FIELD OF THE INVENTION

The present invention relates to the field of lawn maintenance equipment and more specifically to a device for dispensing granulated material such as sand, organic matter or other granulated product over a grassy area.

BACKGROUND OF THE INVENTION

Decorative and recreational grass cover is often required in regions where the native soil composition is less than ideal. In many such areas, the substrate resists the penetration and drainage of water, resulting in thatching and thinning of the desired grass, and infestation by locally adapted pest flora and mosses. After some years of such difficulties, an initially smooth lawn degrades into an uneven area of clumps and hollows.

While chemical treatments are available, these are environmentally damaging and provide only temporary relief from infestation by locally adapted pest flora and mosses.

A non-chemical treatment involves the periodic application of a layer of sand and organic matter to affected grasslands. This non-chemical treatment is recommended not simply as an alternative to environmentally damaging chemical treatments, but as a wholly superior solution which produces permanent and cumulative improvement.

The sand and organic matter treatment is most effective if the procedure takes place shortly after an aeration machine has been used to create perforations in the substrate. Successive sand and organic matter dressings applied in this manner mix with and coarsen the original soil, so that friability, water penetration, and drainage become much more suited to grasses and far less hospitable to the invading species. The more open soil structure also rapidly relieves thatching and, in addition, because rainfall tends to wash the sand and organic matter from peaks and deposit it in adjoining hollows, also improves the flatness of the treated area.

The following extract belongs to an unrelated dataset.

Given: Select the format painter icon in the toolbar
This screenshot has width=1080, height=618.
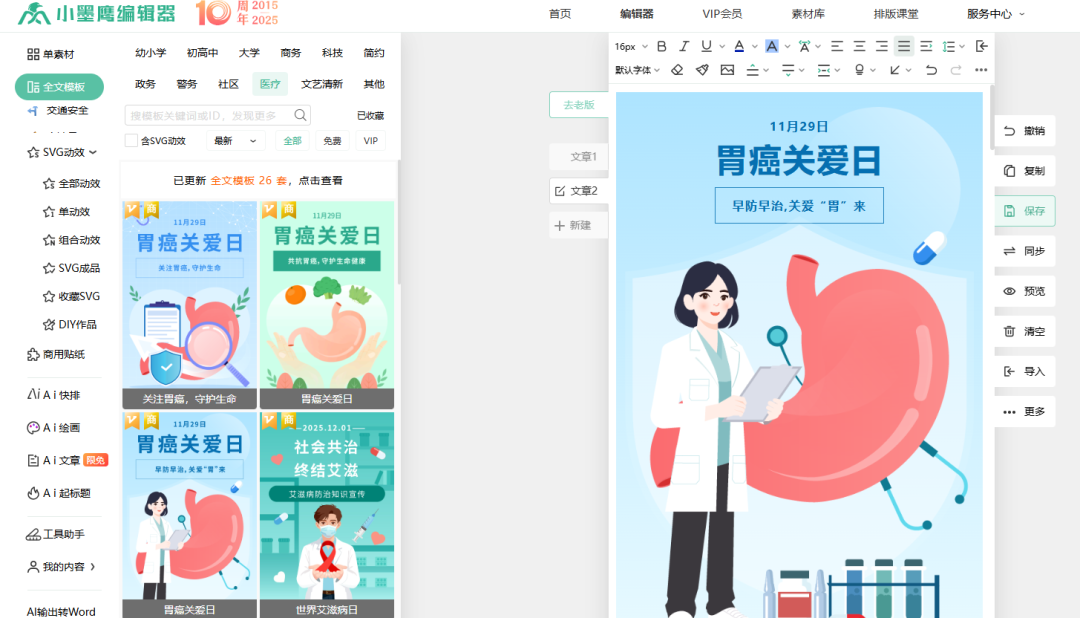Looking at the screenshot, I should (704, 69).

To date, however, no mechanical systems are available that are suited to smaller areas, such as a homeowner's property. Few people are enthusiastic about spreading and raking large quantities of sand and organic matter with hand tools, and the high cost of labour makes a professional service unattractive to most householders and small institutions.

It is therefore an object of an embodiment of the present invention to provide a device for dispensing granulated material such as sand and organic matter on the ground.

Other objects of the invention will be apparent from the description that follows.

SUMMARY OF THE INVENTION

According to the present invention there is provided a device for dispensing granulated material on a surface, for example for dispensing sand and organic matter on the ground of a grassland area in regions where the substrate soil resists the penetration and drainage of water.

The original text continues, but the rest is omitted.